This broader subject matter may make it less surprising that, as well as recording nature sounds at the beginning of his career, between 1954 and 1963, using a concrete-block sized, “unwieldy old tape recorder”, he also recorded the music of the people he found himself among during filmmaking expeditions. “Officially, for use as background music in the films, but, really, because he was enthralled by what he heard.” What he recorded amounts to “a sonic treasury”, including “gamelan orchestras in Bali, Fijian chants to attract turtles from the depths of the ocean, Aboriginal didgeridoo recitals”, “drumming in Sierra Leone, […] palace music in Tonga”, and the songs sung in Borean longhouses, by New Guinean porters, or in connection with land-diving rituals on Pentecost Island, Vanuatu. 

Having been handed over to the BBC, for nearly 60 years Attenborough assumed that these recordings had been lost in Auntie’s vaults. However, after being belatedly rediscovered, more than 50 tracks were released in 2018 as an album titled My Field Recordings from across the Planet. Attenborough notes, “Back in the 1960s there were still parts of the world where European music hadn’t been heard; where the traditions which had been developed by human beings over centuries were still continued with no knowledge of the Western style of music, which since then has enveloped the world.” Hear him listen to these recordings for the first time since making them, “reveal[ing] the memories and stories they evoke, and his delight in the music”.

In collaboration with world-music magazine Songlines, Attenborough even launched a competition to remix one of his recordings, gamelan track ‘Gender Wayang’ (“which sounds a bit like an ancient Four Tet transmission”). Listen to the winning entry, by Burland, as well as five runners-up – including a version by “grotesque cyberpunk” proponent Arca. Released as a single, royalties from the winning remix went to the families of the original musicians.

Bearing witness to the destruction of the natural world

Naturally, the multitude of Attenborough’s achievements don’t make him immune to criticism. Case in point: George Monbiot putting the boot in by accusing Attenborough of “betray[ing] the living world he loves” – for, apparently, not having single-handedly solved the climate crisis. This despite Attenborough “probably having done more than any single individual to crystallize for the world why taking climate change seriously is a moral and an existential imperative”, and being outspoken in his advocacy for causes such as green energy, restoring planetary biodiversity, limiting population growth (in terms of “unsustainable” Western cultures), switching to renewable energy, mitigating climate change, reducing meat consumption, and setting aside areas for natural preservation.

Though “a life-long conservationist, he confessed in 2011 he was once sceptical of climate change, ‘cautious about crying wolf’” – before realizing that the evidence “was incontrovertible”. However, Attenborough’s choice not to constantly remind viewers how desperately imperiled the natural world is is part of the reason his programs have made successive generations fall in love with that world.

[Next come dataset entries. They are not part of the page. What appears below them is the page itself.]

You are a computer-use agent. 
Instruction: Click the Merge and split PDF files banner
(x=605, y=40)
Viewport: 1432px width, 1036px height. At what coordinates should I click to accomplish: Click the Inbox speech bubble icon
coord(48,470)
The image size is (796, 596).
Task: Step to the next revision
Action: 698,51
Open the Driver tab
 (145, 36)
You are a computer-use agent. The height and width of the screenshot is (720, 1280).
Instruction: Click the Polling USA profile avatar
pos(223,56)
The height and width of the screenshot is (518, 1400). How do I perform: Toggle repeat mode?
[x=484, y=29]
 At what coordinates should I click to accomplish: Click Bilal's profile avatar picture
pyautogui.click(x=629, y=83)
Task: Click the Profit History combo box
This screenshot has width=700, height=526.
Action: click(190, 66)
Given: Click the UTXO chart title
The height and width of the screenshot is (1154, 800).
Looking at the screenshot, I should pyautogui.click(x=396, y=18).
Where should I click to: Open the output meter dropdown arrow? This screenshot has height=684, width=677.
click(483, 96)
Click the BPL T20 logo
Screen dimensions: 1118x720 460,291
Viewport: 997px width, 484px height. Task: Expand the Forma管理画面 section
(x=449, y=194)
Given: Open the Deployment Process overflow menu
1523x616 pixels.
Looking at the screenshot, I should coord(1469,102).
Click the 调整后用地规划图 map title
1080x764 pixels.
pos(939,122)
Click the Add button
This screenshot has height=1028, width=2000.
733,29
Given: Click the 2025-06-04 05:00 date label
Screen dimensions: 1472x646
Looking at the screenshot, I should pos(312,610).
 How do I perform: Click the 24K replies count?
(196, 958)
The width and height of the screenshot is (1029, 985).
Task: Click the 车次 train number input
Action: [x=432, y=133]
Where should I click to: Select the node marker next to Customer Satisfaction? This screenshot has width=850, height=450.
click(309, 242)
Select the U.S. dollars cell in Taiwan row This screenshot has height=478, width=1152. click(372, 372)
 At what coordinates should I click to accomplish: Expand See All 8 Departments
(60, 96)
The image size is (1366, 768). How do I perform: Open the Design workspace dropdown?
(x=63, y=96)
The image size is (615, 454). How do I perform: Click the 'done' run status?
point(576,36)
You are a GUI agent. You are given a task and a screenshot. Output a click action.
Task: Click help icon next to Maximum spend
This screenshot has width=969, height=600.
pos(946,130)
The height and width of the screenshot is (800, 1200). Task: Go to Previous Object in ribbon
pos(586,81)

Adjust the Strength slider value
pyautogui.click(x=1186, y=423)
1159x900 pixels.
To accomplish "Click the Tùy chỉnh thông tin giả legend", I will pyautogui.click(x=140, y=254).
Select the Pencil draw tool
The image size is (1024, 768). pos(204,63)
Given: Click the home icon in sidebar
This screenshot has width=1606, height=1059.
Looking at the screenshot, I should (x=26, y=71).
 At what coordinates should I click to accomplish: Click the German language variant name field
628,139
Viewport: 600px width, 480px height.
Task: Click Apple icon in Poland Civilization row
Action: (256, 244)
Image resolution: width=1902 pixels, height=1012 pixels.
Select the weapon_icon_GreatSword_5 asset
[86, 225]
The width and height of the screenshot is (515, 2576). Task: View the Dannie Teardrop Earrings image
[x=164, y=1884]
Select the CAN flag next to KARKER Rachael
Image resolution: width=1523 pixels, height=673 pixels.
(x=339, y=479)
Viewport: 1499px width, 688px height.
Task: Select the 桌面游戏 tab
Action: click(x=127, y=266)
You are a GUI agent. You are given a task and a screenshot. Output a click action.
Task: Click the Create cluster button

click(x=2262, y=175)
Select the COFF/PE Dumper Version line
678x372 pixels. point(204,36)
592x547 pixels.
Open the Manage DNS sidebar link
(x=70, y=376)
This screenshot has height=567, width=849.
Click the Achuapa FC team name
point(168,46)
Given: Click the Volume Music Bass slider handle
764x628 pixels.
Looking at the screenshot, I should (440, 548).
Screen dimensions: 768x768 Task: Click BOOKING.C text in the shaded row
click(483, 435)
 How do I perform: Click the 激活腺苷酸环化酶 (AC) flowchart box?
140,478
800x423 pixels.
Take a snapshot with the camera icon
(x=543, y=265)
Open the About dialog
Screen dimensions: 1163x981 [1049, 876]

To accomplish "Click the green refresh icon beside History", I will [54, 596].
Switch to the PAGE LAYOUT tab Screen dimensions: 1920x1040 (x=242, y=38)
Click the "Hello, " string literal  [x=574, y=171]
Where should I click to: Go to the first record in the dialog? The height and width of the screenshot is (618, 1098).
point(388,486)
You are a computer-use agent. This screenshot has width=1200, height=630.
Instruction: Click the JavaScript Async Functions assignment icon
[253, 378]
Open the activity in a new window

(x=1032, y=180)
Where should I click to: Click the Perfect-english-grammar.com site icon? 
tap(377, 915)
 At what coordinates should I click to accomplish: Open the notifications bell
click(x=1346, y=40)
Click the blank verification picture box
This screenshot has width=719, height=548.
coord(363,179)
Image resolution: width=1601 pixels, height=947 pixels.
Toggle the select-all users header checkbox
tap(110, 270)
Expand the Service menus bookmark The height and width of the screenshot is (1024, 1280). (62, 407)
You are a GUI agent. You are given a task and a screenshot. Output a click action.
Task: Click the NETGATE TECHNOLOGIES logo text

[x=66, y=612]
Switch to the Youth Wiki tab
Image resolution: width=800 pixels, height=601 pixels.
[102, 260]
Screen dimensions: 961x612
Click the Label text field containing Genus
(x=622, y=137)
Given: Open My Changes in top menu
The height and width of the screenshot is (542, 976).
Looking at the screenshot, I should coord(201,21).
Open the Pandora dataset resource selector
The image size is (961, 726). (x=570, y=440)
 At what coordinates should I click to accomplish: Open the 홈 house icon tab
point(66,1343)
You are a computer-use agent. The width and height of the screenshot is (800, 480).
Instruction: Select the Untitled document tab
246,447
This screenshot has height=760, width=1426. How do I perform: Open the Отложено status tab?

This approach is of a piece with these comments about his early-days memoir, Adventures of a Young Naturalist: The Zoo Quest Expeditions: “not a worthy deluge of gloomy decrees […]. It’s a memoir of tremendous positivity, conjuring up the fascinating ability of Nature to unite and inspire us.”

When Attenborough was 90 years old, CNN’s Christiane Amanpour described him as a hero because, despite “not [being] a young man anymore, […] he’s still fighting the good fight”.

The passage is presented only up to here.